Jedd Beaudoin: Where did Dust Bowl Girls start for you?

Lydia Reeder: In the late 1970s, my grandmother, who was a big part of my life growing up, campaigned to have her brother Sam inducted into the Oklahoma Sports Hall of Fame. His coaching achievements had never been acknowledged, and the OPC Cardinals’ great successes had been lost. Nobody knew about it. She just wanted to make sure that he was remembered for his coaching successes and for how he helped women gain a college education.

She went out and gathered all this information. She called up newspapers and got newspaper articles. She called up players. They wrote letters. She gathered photographs of the team. It was all about Sam, who happened to be her favorite brother.

Sure enough, she got him inducted into the Oklahoma Sports Hall of Fame. Afterwards, she took all the information that she had gathered and stuck it into a folder that she filed away. Years later, I was interested in writing and she took out that folder, it wasn’t long before she died. I think she wanted to put it into safe hands. She said, "Here, you might want to write about this someday." Once I started looking at it, which took me a couple of years, there was a story there. It just grew from that.

When we look back to the era in which Sam is going around and recruiting these young women, this is a time when women were perhaps not expected to be going off to college.

He would always visit the parents of the girls he was recruiting and he would talk to them and give them his lecture about how he wanted them to come to school and how he would treat them as his own daughters. They were dumbfounded, the parents, because they couldn’t believe that a school would actually offer financial aid for a young woman to go to college and play basketball.

When he drove up, they thought a rich man had come to call. They didn’t know what was going to happen.

I’m also wondering if you can tell us a little bit about where basketball was culturally.

The times were very desperate. Some of the girls and their families didn’t have enough to eat. But, back then, in small towns, attending the Friday night basketball game was as important as attending Sunday church. Everyone went and everyone played. For girls, especially rural girls, they all worked in the fields. They all carried their load. So, no one thought it was strange for girls to be playing basketball.

But this was in the rural areas, especially of the Midwest. But, let’s just say that they didn’t like women playing basketball or any kind of competitive sports. At the time, Mrs. Herbert Hoover was appointed by the Secretary of War and the Secretary of the Navy from President Warren Harding’s cabinet to be in charge of what was called the Women’s Division of the National Amateur Athletic Federation.

Basically, their motto was "A sport for every girl and every girl for a sport." They were against specialization and competition. They thought that girls should just play for fun. So, by wielding this federally mandated power, they basically systemically eliminated competitive athletics for women. They especially hated basketball. It was very interesting. They would write about the horrors of young girls breaking their backs, literally, while they were playing basketball.
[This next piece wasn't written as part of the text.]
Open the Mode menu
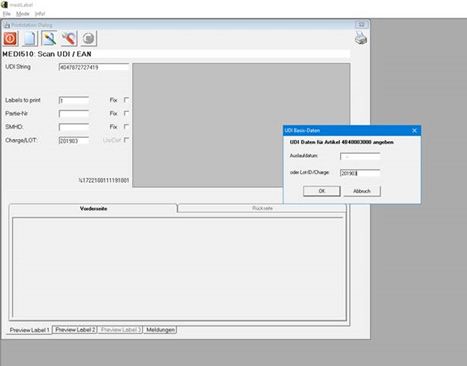pyautogui.click(x=23, y=14)
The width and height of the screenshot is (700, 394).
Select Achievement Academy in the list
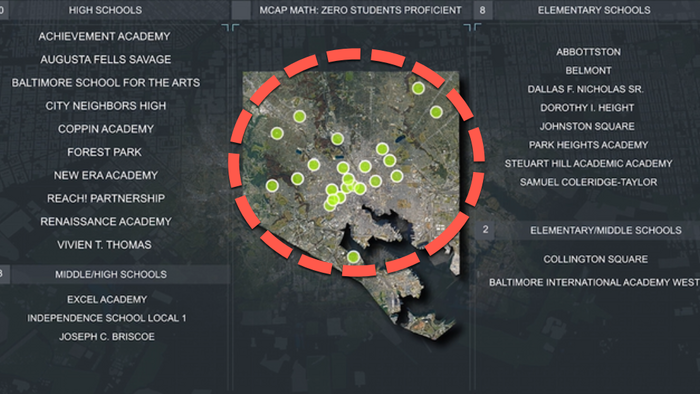click(x=104, y=36)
I don’t know if there was any truth to these stories that they told, but as far as public relations went, it worked very well for them.

Credit Algonquin

So what does that do to college athletics for young women?

Colleges, especially prestigious colleges across the country, started eliminating their basketball teams. The only places that organized sports for women back then was the Amateur Athletic Union. That’s where the Cardinals ended up playing under. They were called the industrial leagues, and the industrial leagues had men’s and women’s basketball teams as a public relations item. People would come and watch and then do business with the businesses that sponsored these sports teams.
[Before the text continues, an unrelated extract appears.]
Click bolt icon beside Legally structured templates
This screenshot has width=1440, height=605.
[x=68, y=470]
But it was kind of a class issue then too because it was the lower and middle classes who went to these games. So, somebody like Mrs. Herbert Hoover and the women who worked for her in the Women’s Division did not want young women playing basketball in front of drunken men. That was not really the case, but that’s what they thought of.

So this book allows us to recapture a period of history that some have forgotten. But has this also been a way for you to reconnect with personal history?

Absolutely. It’s kind of putting myself in Sam’s place and in the Cardinals’ place. It was kind of an exciting time, even though there was a depression going on, they found a way to make do. I find that so inspirational. It was very inspirational for me to dig back. And to see my grandmother who, like I said, was a big influence on my life, was very similar to Sam. Things that you would never think of. It just kind of brings it all to life and then you say, "Oh, that sounds familiar. I’m a little that way too."

Lydia Reeder appears at Watermark Books for an author talk and book signing on Thursday.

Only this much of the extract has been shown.